A Furgón, la nueva novela de Ariel Bermani, se la puede leer en un viaje de ida o de ida y vuelta en un ferrocarril suburbano. Es una novela corta, en la que los pasajeros (los personajes) intentan comprender un recorrido inusual y sorpresivo (en esto se asemejarían a los lectores). Gracias a la impronta de los personajes o, más precisamente, gracias a sus frases y aventuras mínimas, en la novela se puede oír “una voz que trata de comunicar algo a los pasajeros. Algo que no puede comunicar o que comunica sin que nadie lo entienda”, como ocurre con los parlantes de la estación de Banfield cuando el tren se detiene luego de un movimiento imposible. Las historias de esos personajes que coinciden una tarde en un vagón de tren que va de Plaza Constitución al sur del Gran Buenos Aires podrían haber recibido un tratamiento literario diferente del que eligió el autor y del que habitualmente les toca a los personajes situados en la periferia.

Mediante la figura que el viaje en tren ofrece, Bermani crea un elenco de seres también en tránsito, la mayoría de ellos trabajadores (el Polaco es chofer de la Línea 53, la Negra vende cosméticos y ropa interior a domicilio, Rubencito vagabundea por estaciones y casas de familiares), incluidos los vendedores ambulantes: “Cargan grabadores que hacen sonar a todo volumen, o cajas de cartón con golosinas  o bolsos llenos de mercaderías.
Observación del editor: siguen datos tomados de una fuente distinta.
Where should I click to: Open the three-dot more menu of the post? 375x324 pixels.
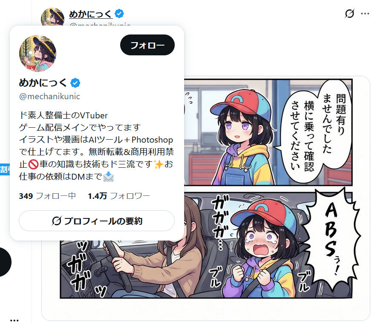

Desde agendas hasta guías de calles, desde copias truchas de películas nuevas hasta cuchillos, señaladotes, fotocopias de recetas médicas: mi hijito de seis meses necesita un trasplante de riñón, dice alguno”. Entre ellos hay incluso un vendedor de ilusiones y guardas que no pueden bajar del tren: “No se animan. Están condenados a ir de Plaza a Korn y de Plaza a Glew y de Plaza a Ezeiza, toda la vida”.

El acercamiento narrativo está mediado por Ariel, autorretrato cómico del autor (Rubencito le dice: “Tenés cara de pancho pero no parecés pancho”, a lo que Ariel responde: “Será por los anteojos que me ves cara de pancho”). Su personaje actúa como un transmisor de historias ajenas: puede ser la del tic masturbatorio de Cali o sobre la aptitud de la Negra para oír la voz de Dios (una voz finita y suave, “Dios habla como si cantara en voz baja”, dice la alegre viuda de un policía), o la historia de la búsqueda aún sin forma precisa de Marina, todas se despliegan a través del diálogo, el monólogo (un monólogo que presupone la escucha atenta de Ariel) o la invención chistosa. También se filtra su propia historia, que alumbra apenas la imagen del padre (en Furgón hay pocos padres: Marina se peleó con el padre de su hija; en la segunda parte de la nouvelle una mujer da a luz con ayuda de la Negra solamente; como el menú en la casa del padre promete fideos pasados de cocción, Rubencito apenas lo visita).

En el orden de la Línea Roca (Irigoyen, Avellaneda, Gerli…), al principio estricto pero luego azaroso, Bermani apunta los nombres de sus criaturas, episodios sin título en los que suceden demoras, apretujones, conversaciones, un parto, desvíos y, además, una constelación de lecturas. Esta vía intertextual la facilita el propio Ariel cuando menciona un cuento de Juan José Arreola ambientado en un tren que queda varado. Junto con otras obras recientes, como las novelas Convoy, de Esteban Bértola, Brasil, de Paula Brecciaroli, o el relato Parando en todas, de María Laura Frecha, donde las herramientas de la ficción servían para encarrilar recorridos políticos, sociales, íntimos o, como en el caso de Bértola, puramente verbales, Bermani opta por un gesto narrativo clásico: cederles a los personajes un espacio en el que pueden situarse como guías de un itinerario roto, vuelto a componer y todavía útil.

“Tenía la necesidad de contar una historia donde los personajes estuvieran bien –dice el autor de Veneno y El amor es la más barata de las religiones, entre otros títulos–. A pesar del contexto, de la pobreza. Quería que pudieran comunicarse, que se hicieran amigos. En mis libros anteriores no lo pude conseguir, tal vez ahora sí. Hay una comunidad que se arma en el furgón. Eso cuenta la novela. Y también habla de inestabilidad de lo que llamamos realidad. Todo puede pasar. Pero, más allá de eso, este conjunto de personajes le hace frente a las imposibilidades. Me gustó sentir, mientras escribía Furgón, que mis personajes se reconocían entre sí y que, de alguna manera un poco extraña o inesperada, al menos por rato, eran felices.”